8 Conclusion and future avenues of research

As seen in this paper, some unsupervised learning algorithms can be accelerated beyond what can be achieved classically by making some of their subroutines quantum mechanical. Moreover, in some distributed learning scenarios, it is possible to save on the communication cost if the participants are allowed to exchange quantum information or if they share prior entanglement, such as the distributed version of k-medians (Sect. 6.2). In this conclusion, we summarize the different results presented in this paper and open new avenues of research for quantum unsupervised learning algorithms.

8.1 Fair comparison between classical and quantum learning algorithms and lower bounds

In order to make a fair comparison between classical and quantum clustering scenarios, it is important to consider the best known classical algorithm when the only information available is the distance between pairs of points as well as when a complete description of the datapoints is available. For instance, when building a neighbourhood graph, the classical algorithm for kd-trees computes this graph so efficiently that quantizing the classical algorithm working only on the distances offers no significant advantage if the dimension d is small (Kibriya and Frank 2007). A fundamental open question is the study of the lower bounds for different clustering scenarios, be they classical or quantum mechanical. In particular, can we characterize precisely the situations in which the quantized version of the clustering algorithm offers a speed-up not only on its classical counterpart but on all possible classical algorithms?
###
_Goal 1_. Extract from the passage on quantum learning algorithms the part from "8 Conclusion and" to "unsupervised learning algorithms.".
_Goal 2_.
According to the passage on quantum learning algorithms, is each statement true? Answer yes or no for each one, and quote the words that decide it.
(a) In some distributed learning scenarios, sharing prior entanglement can lower the communication cost.
(b) When the dimension d is small, quantizing the classical algorithm that works only on distances gives a significant advantage over kd-trees for building a neighbourhood graph.
(c) The lower bounds for different clustering scenarios are already settled.
_Goal 3_. Proceed with the passage on quantum learning algorithms, starting after its final sentence.
The data below are drawn from a separate source.

_Supplied material_.
###
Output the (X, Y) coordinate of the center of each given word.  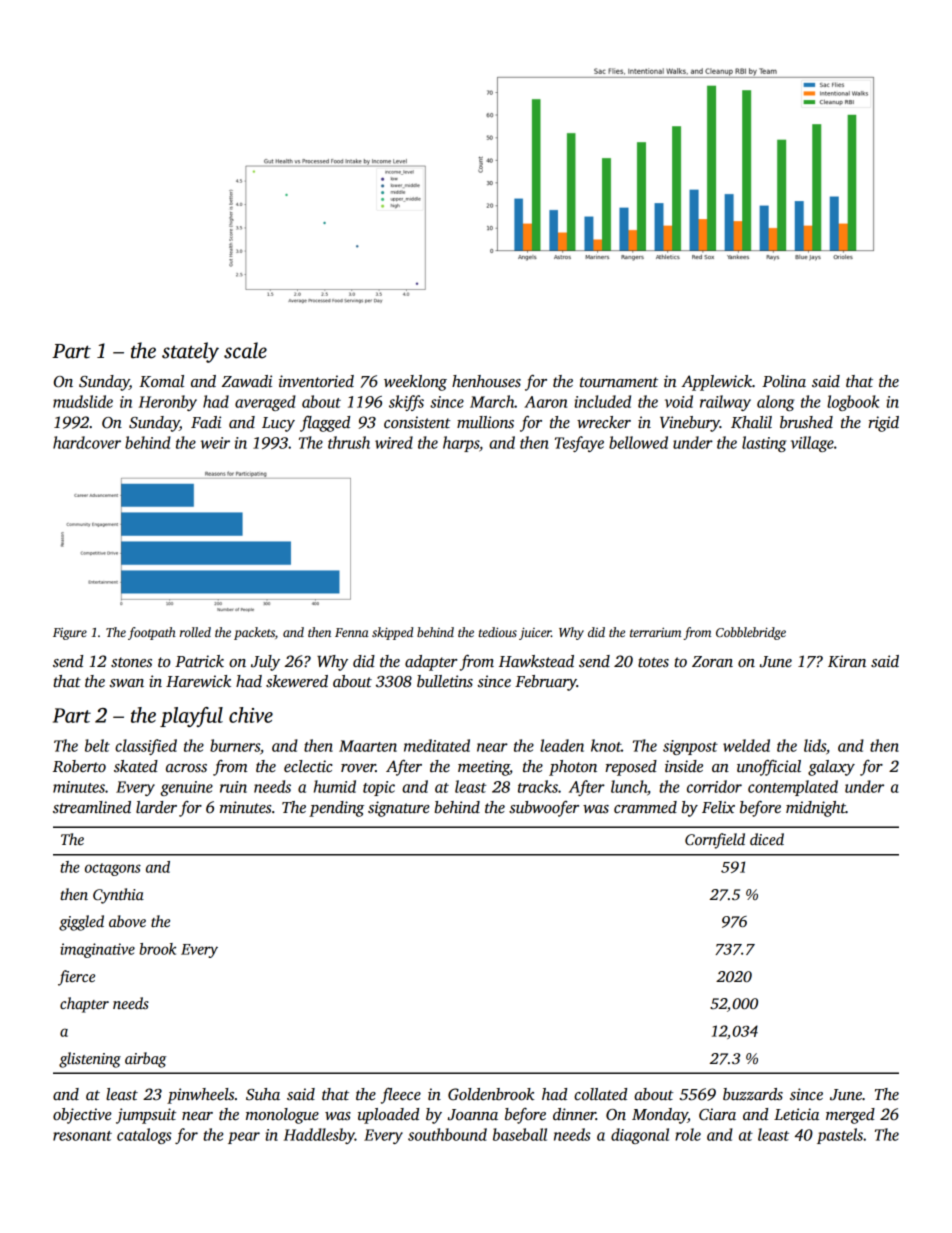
###
_Final answer 1_.
8 Conclusion and future avenues of research

As seen in this paper, some unsupervised learning algorithms can be accelerated beyond what can be achieved classically by making some of their subroutines quantum mechanical. Moreover, in some distributed learning scenarios, it is possible to save on the communication cost if the participants are allowed to exchange quantum information or if they share prior entanglement, such as the distributed version of k-medians (Sect. 6.2). In this conclusion, we summarize the different results presented in this paper and open new avenues of research for quantum unsupervised learning algorithms.

_Final answer 2_.
(a) Yes: "it is possible to save on the communication cost if the participants are allowed to exchange quantum information or if they share prior entanglement"
(b) No: "quantizing the classical algorithm working only on the distances offers no significant advantage if the dimension d is small"
(c) No: "A fundamental open question is the study of the lower bounds for different clustering scenarios"

_Final answer 3_.
For example, in the case of the minimum spanning tree (Sect. 4), Dürr et al. (2004) have proven that their algorithm is optimal. Therefore, if one could give a reduction between the problem of k-clustering with maximum spacing and the construction of the minimum spanning tree, this would imply that no clustering algorithm that tries to maximize the criterion of k-clustering with maximum spacing, whether it be classical or quantum mechanical, can take less than Ω(n 3/2) time. Table 1 summarizes the results seen so far in this paper.

Table 1 Table summarizing the lower and upper bounds in the time (or communication cost) required by unsupervised learning algorithms studied in this paper

These bounds are relatively tight for the clustering via minimum spanning tree, for the divisive clustering and for the “smart” initialization of the cluster centres. Concerning the construction of the neighbourhood graph and the detection of outliers, it seems likely that the true lower bound is closer from Ω(n 3/2) than from Ω(n). If this intuition were formally proven, this would have for consequence that the algorithms presented in this paper are essentially optimal. On the other hand, for the quantum version of the k-medians algorithm, there is still a important gap between the lower bound and the upper bound, which leaves open the possibility of finding a more efficient quantum algorithm. In particular, the impact of the new approximate median-finding algorithm of Brassard et al. (2011) should be investigated.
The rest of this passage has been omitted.